Weil Bitcoin-Finanzdienstleister in den USA inzwischen etliche Lizenzen erwerben müssen, zogen mehrere Start-up-Unternehmer schon von New York nach Panama oder Kanada um. In der US-Finanzmetropole sammelt ein Spendenkomitee jetzt Geld, um weitere regulatorische Gängeleien zu vermeiden und Politiker von dem Geld zu überzeugen.
In den letzten Wochen des Jahres 2013 musste die Bitcoin-Gemeinde allerdings herbe Rückschläge einstecken.

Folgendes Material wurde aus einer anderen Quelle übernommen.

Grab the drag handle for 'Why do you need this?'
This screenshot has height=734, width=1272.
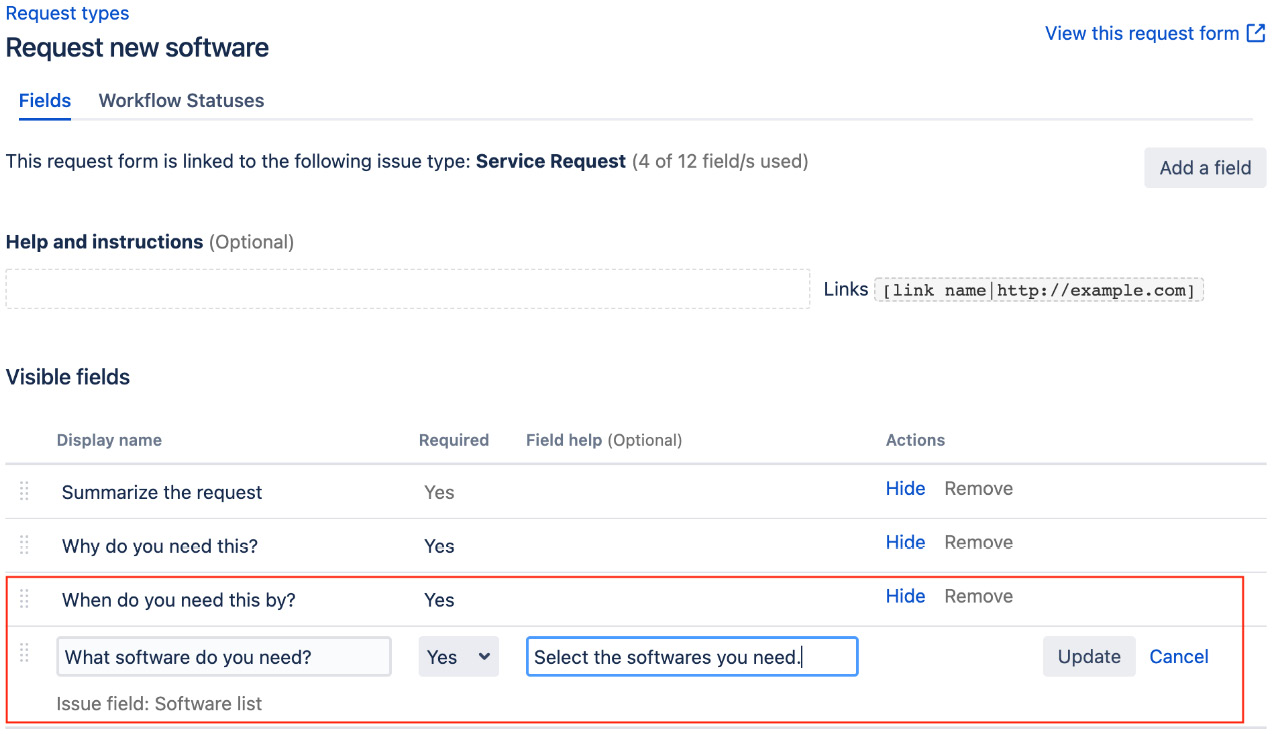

Norwegens Regierung beschloss, die Währung nicht als Devise, sondern als Vermögenswert einzustufen und Transaktionen entsprechend hoch zu besteuern. In China hatte die Finanzaufsicht kurz zuvor Banken komplett verboten, mit der virtuellen Währung zu handeln. Auch die Handelsplattform BTC China, lange angeblich die größte Bitcoin-Börse der Welt, musste ihre Geschäfte drastisch einschränken.

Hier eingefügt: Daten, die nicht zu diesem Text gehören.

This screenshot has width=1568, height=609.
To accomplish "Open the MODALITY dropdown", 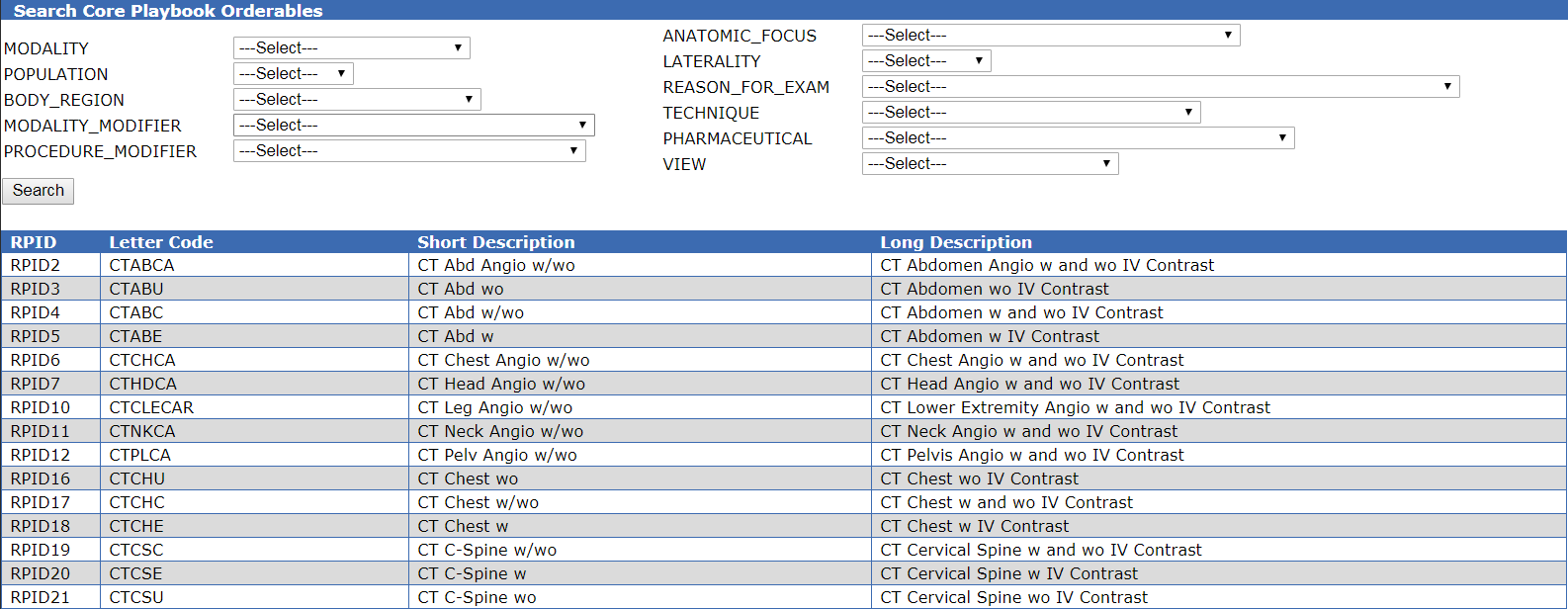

Das harte Durchgreifen der Behörden im Reich der Mitte ließ die Kurse weltweit einbrechen, denn China galt zuletzt als wichtigster Umschlagplatz für das virtuelle Geld. Für Finanzprofessor Williams ist das der Anfang vom Ende der neuen Währung. "Das sind Präzedenzentscheidungen", sagt er. Andere Länder würden sich daran orientieren.
Viele Bitcoin-Fans dagegen tun solche Turbulenzen mit einer wegwerfenden Handbewegung ab. "Das erhöht die Begeisterung der Menschen nur", sagt Geldautomatenhersteller Kelley sogar. Schließlich gehört der Kampf gegen jedwede Staatsgewalt zum Glaubenskanon etlicher Anhänger.

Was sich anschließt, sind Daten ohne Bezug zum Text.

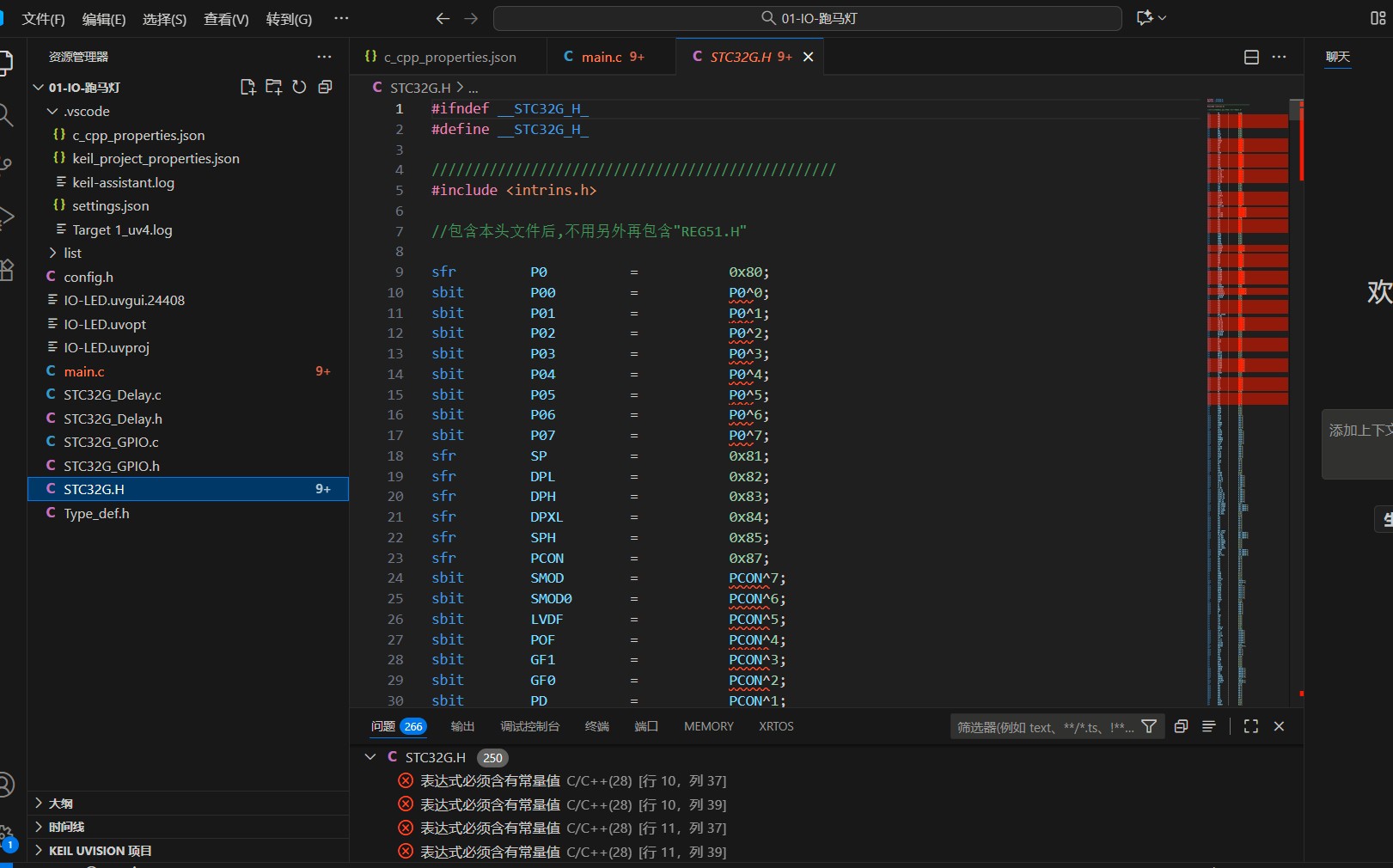This screenshot has width=1393, height=868.
Task: Open the 文件(F) menu
Action: pyautogui.click(x=43, y=19)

Selbst der verhinderte Millionär Howells, der Tausende Bitcoin in den Müll warf, hat noch Hoffnung, mit der Cyber-Währung ein Vermögen zu machen. Erst suchte er Investoren, um die Mülldeponie schlicht umzugraben, in der irgendwo seine kostbare alte Festplatte liegt.
Die lokalen Behörden allerdings untersagten das Projekt aus Angst vor giftigen Gasen. Jetzt will Howells seine Geldgeber von einer neuen Geschäftsidee überzeugen. Worum es geht, mag er noch nicht verraten, es habe etwas mit der Volatilität des Bitcoin zu tun, sagt er nur. Derzeit arbeitet er an einem Businessplan, ein Investor habe bereits Interesse gezeigt, sagt er.
"Wenn das klappt, war die verlorene Festplatte vielleicht das Beste, was mir jemals passiert ist", sagt er.